A package with fast, TensorFlow-based implementations of projection (i.e., dimensionality reduction) quality metrics.
Project description
Accelerated Projection Quality Metrics
When evaluating Dimensionality Reduction (AKA Projection) techniques, a number of quality metrics are usually employed.
These quality metrics are numeric ways of evaluating a projection, and might be useful to determine whether a sane projection has been produced by an algorithm (e.g, t-SNE, or UMAP).
In this repository, I aim to provide a comprehensive set of implementations of projection quality metrics that are fast and use idiomatic TensorFlow in their implementation.
Quality Metrics
A quality metric is a function $\mathcal{M}_\eta$ with two arguments: a dataset $\mathbf{X} \in \mathbb{R}^{n\times D}$ of $D$-dimensional data points, and a corresponding projection $\mathbf{Y} = \mathcal{P}(\mathbb{X}) \in \mathbb{R}^{n\times d}$ where $d$ is usually 2 or 3. We represent by $\eta$ the hyperparameters associated with $\mathcal{M}$ -- for instance, the size $k$ of the neighborhood in neighborhood-based metrics such as trustworthiness, continuity, and neighborhood hit.
Projection algorithms can generate $\mathbf{Y}$ in many ways. Of course, not all such projections are equally useful and/or truthful to the data they are based on. While some techniques might be better at representing global aspects of the original dataset $\mathbf{X}$, others might instead favor local neighborhood preservation.
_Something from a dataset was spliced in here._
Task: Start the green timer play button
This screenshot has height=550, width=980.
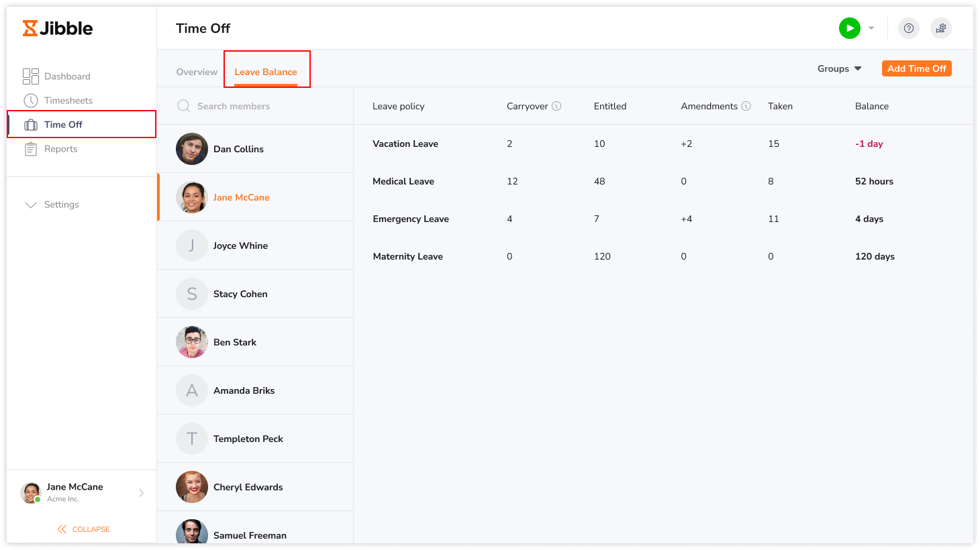Action: tap(849, 28)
Each $\mathcal{M}_\eta(\mathbf{X}, \mathbf{Y})$ returns a single score representing the quality of $\mathbf{Y}$ as a projection for $\mathbb{X}$. Different quality metrics aim to evaluate different aspects of data pattern preservation. For example, Trustworthiness is a metric that aims to evaluate the amount of false neighbors introduced in a projection -- that is to say, points that were not close in $D$-dimensional space and have been wrongfully brought together by $\mathcal{P}$. Stress is another metric, aimed at measuring discrepancies in pairwise distances in $\mathbf{X}$ when compared to pairwise distances in $\mathbf{Y}$.
Installation
Installation is possible using pip directly:
pip install tensorflow-projection-qm
If you have CUDA available, explicitly enable the CUDA-capable TensorFlow dependency by installing with
pip install tensorflow-projection-qm[and-cuda]
Using
The functions that calculate the quality metrics all sit in the tensorflow_projection_qm.metrics package.
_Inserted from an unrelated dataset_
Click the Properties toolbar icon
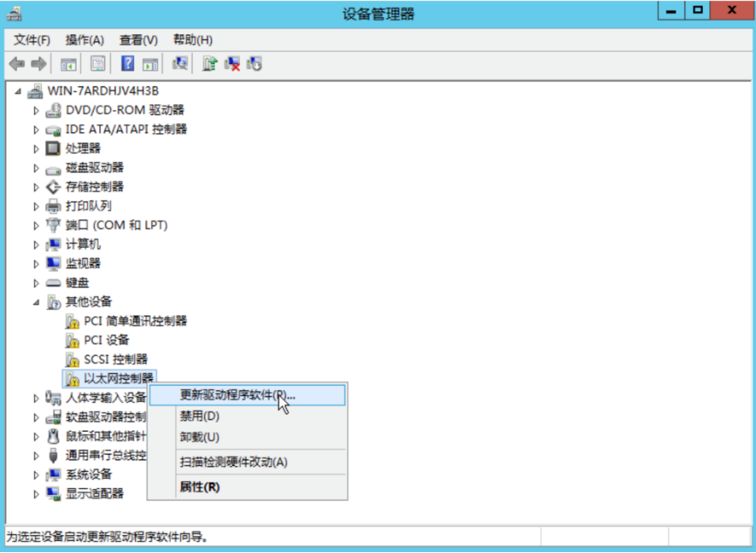This screenshot has height=553, width=756. point(98,64)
from tensorflow_projection_qm.metrics import continuity, trustworthiness
# Set up some fake data
import numpy as np
X = np.random.randn(100, 5) # 100 data points with 5 dimensions.
# Project to 2-D with TSNE
from sklearn.manifold import TSNE
X_proj = TSNE(n_components=2).fit_transform(X).astype(X.dtype)
# Evaluate the projection:
C = continuity.continuity(X, X_proj, k=21).numpy()
T = trustworthiness.trustworthiness(X, X_proj, k=21).numpy()
print(f"Continuity: {C}")
print(f"Trustworthiness: {T}")
# Compute per-point value of a metric (not all metrics support this)
C_i = continuity.continuity_with_local(X, X_proj, k=21)[1].numpy()
T_i = trustworthiness.trustworthiness_with_local(X, X_proj, k=21)[1].numpy()
print(f"Per-point Continuity: {C_i}")
print(f"Per-point Trustworthiness: {T_i})
Implemented metrics
- Average Local Error [7]
- Class-Aware Continuity [3]
- Class-Aware Trustworthiness [3]
- Continuity [1]
- Distance Consistency [5]
- False Neighbors [7]
- Jaccard Dissimilarity of Neighbor Sets
- Mean Relative Rank Errors [2]
- Missing Neighbors [7]
- Neighborhood Hit [9]
- Normalized Stress [8]
- Pearson Correlation of Distances [11]
- Procrustes Statistic [4]
- Scale-Normalized Stress [10]
- Shepard Goodness [6]
- True Neighbors [7]
- Trustworthiness [1]
[1] Venna and Kaski. Local Multidimensional Scaling. 2006.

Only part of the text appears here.